Salmon History Casts Shadow Over Fish's Fate In Lake Michigan

Mar 19, 2012

Managers of salmon in Lake Michigan must soon decide how many fish to put into the lake each year. The salmon fishery is a man-made industry in the Great Lakes, produced by planting millions and millions of fish in the lakes. Keeping the salmon population in balance with the food supply is a challenge these days. Some scientists are raising new questions about the salmon's demise in Lake Huron and whether it can be stopped in Lake Michigan.

Lake Huron fishery collapses
Salmon were brought to the Great Lakes from the Pacific Ocean. Some fish have learned to breed in the wild here but historically if you caught a salmon in the Great Lakes, it was born in a tank. By 2002, that was no longer true in Lake Huron. That year researchers observed something they didn't believe: four out of every five salmon were wild.

Jim Johnson is a state fisheries biologist based in Alpena. He says, at first, they assumed there was some problem with the data. But in subsequent years they found the same results.

"It wasn't just a flash in the pan, it was a permanent change."

The change might sound like good news, more fish. But there were far too many. Pretty soon they ran out of food and died off. Today the once-famous salmon fishery in Lake Huron is pretty much gone.

Simply put, what happened in Huron was the fish adapted well to some rivers in Georgian Bay, at the far eastern end of the lake. Jim Johnson estimates that while the state was putting three million fish in the lake each year, as many as 14 million wild fish would be born in Georgian Bay. That overwhelmed the food supply of the whole lake.

Historically researchers have debated how much of a role zebra and quagga mussels played in the collapse of the fishery, but Johnson says he has come around to the view that it was mainly the over-abundance of salmon that caused it. You could say that the salmon, an exotic fish, became an invasive species in Lake Huron and wrecked the food web.

History catches up to Lake Michigan
Recently scientists have begun to talk about the fact that Lake Huron and Lake Michigan are connected by the Straits of Mackinac. They know fish pass through the Straits but have generally believed it's a minor factor. One scientist, however, has recently begun questioning that assumption.

Rick Clark retired from a career with the state and now does research through Michigan State University. Clark noticed something unusual about fishing in Lake Michigan during the past decade. He says the fishing was nearly as good as it was back in the 80s. That was the best fishing ever on Lake Michigan. But anglers spent about half as much time fishing in the 2000s and achieved the same results as they did back in the 80s.

"Which is hard to explain except that there must have been more fish out in the lake," he says.
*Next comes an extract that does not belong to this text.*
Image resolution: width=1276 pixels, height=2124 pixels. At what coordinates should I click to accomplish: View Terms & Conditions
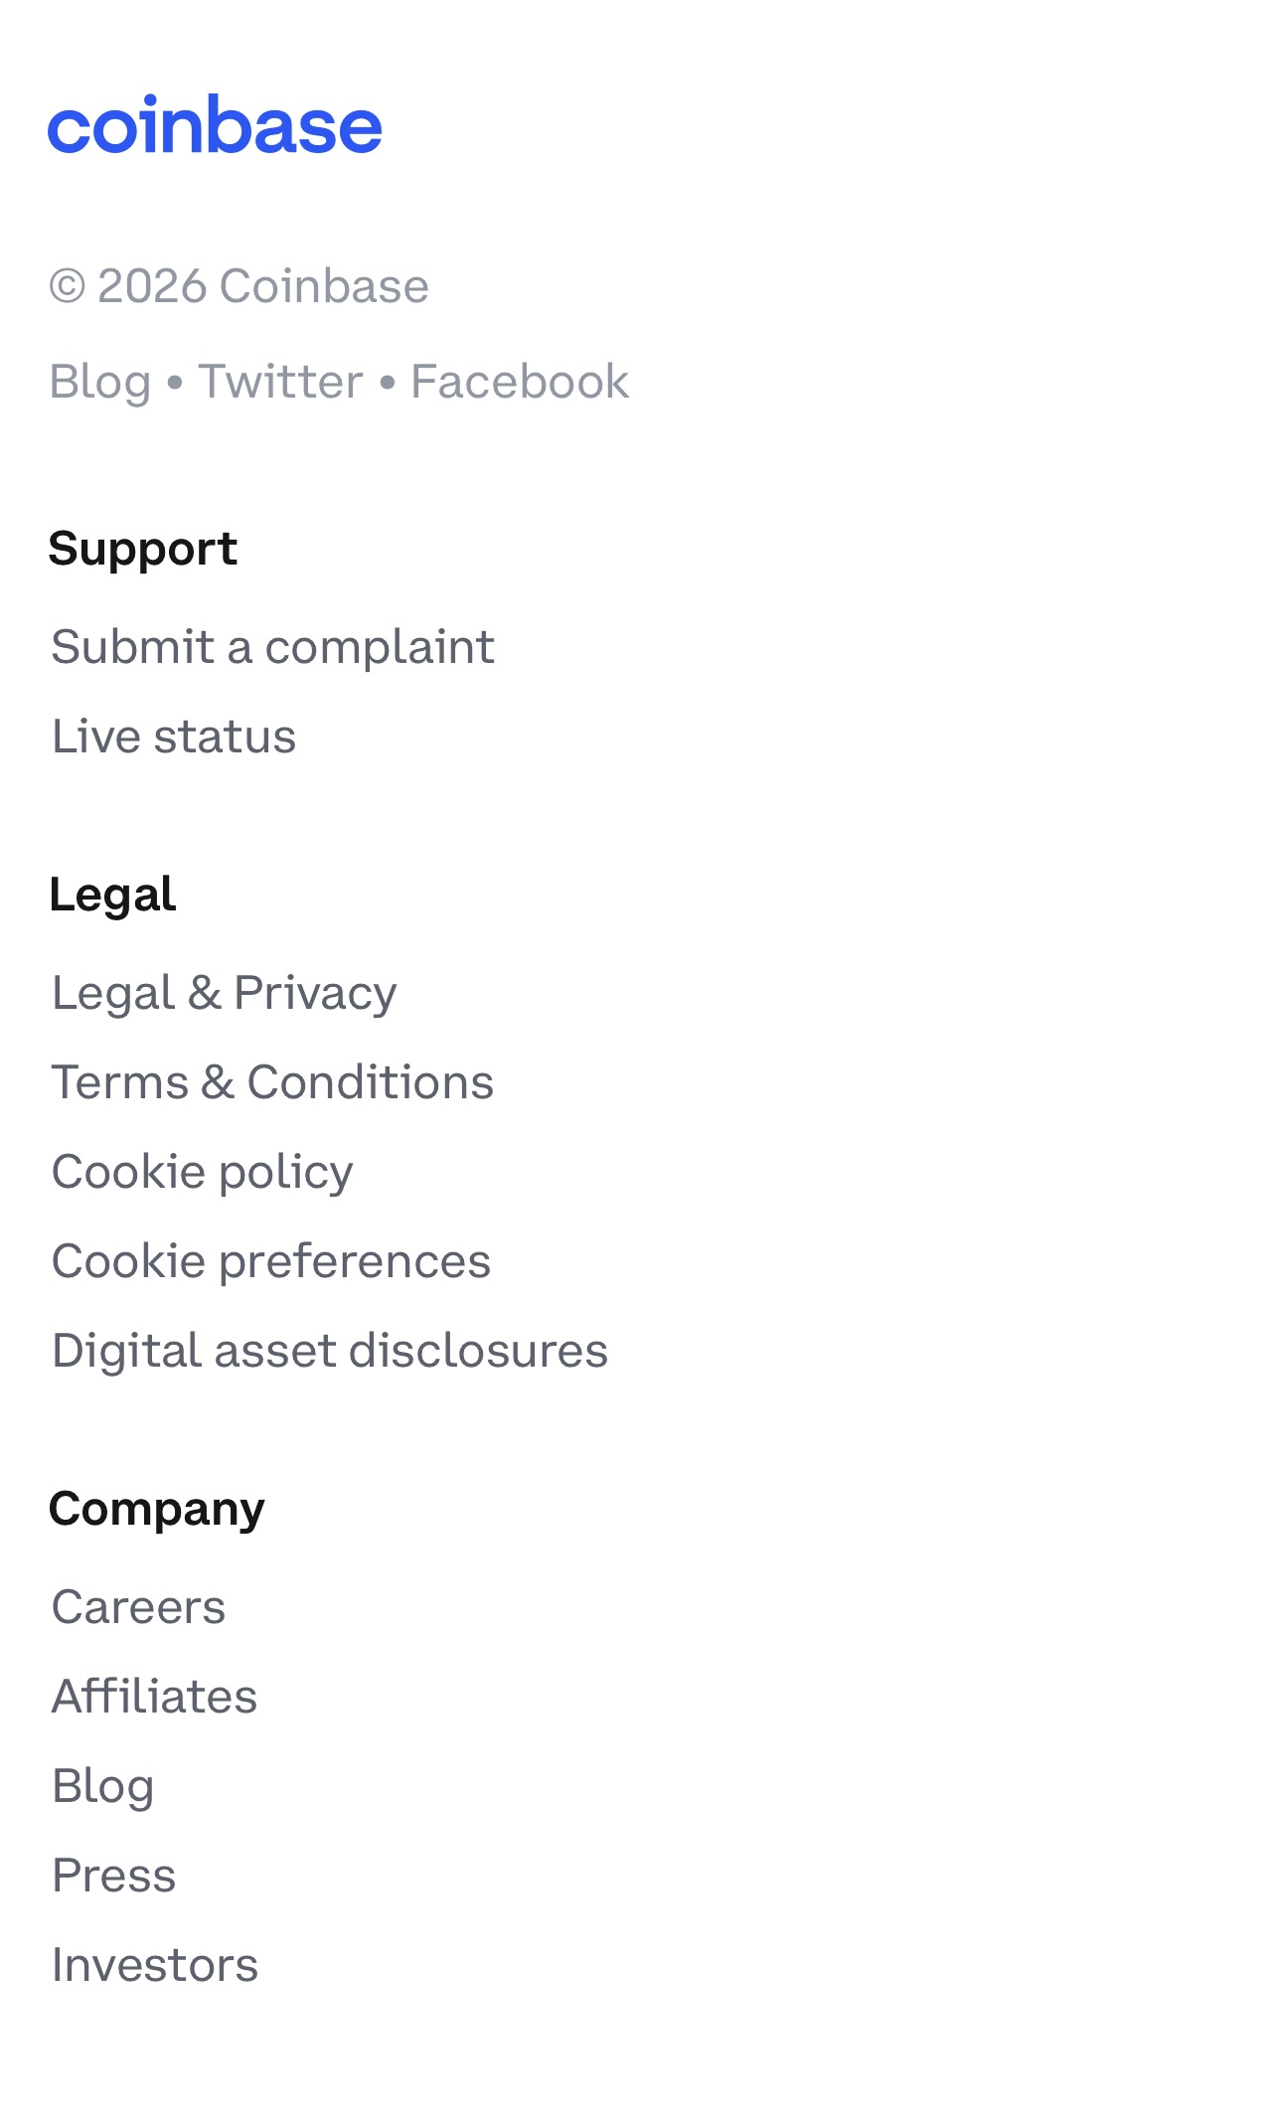tap(272, 1082)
Clark's hypothesis is that lots of fish have been coming over from Lake Huron. It's a just a hypothesis, but it's a troubling one. That's because if fish from Lake Huron are coming over to Lake Michigan, then what's to stop Lake Michigan from being overwhelmed by a legion of wild salmon from Georgian Bay? Clark says it is unlikely that Lake Michigan could withstand that kind of feeding pressure any better than Lake Huron did.

Assessing the threat
Rick Clark says he has been challenged less often than he would expect when he has presented his hypothesis to his colleagues. For him, and others, the question is how many fish are making this trip. But Mark Ebener says not many. He's a fisheries biologist for the Chippewa Ottawa Resource Authority who sees no reason to worry. Ebener says the salmon fishing is horrible in Lake Huron right now and that means there can't be too many fish breeding over in Georgian Bay.

"We would see substantially better fisheries in Lake Huron than what we see," says Ebener. "They're not going to make a beeline from Georgian Bay into Lake Michigan."

Ebener says it would take centuries for the salmon to develop such a specific migration pattern.

But the managers of Lake Michigan are anxious about this very possibility. And it is something of a wildcard as they decide how to maintain the state's prized salmon fishery. Another year and the issue should be much better understood, though. Every chinook salmon planted in the lake last year was tagged. And researchers will soon have a clearer picture of how the fish move around and where the wild ones are coming from.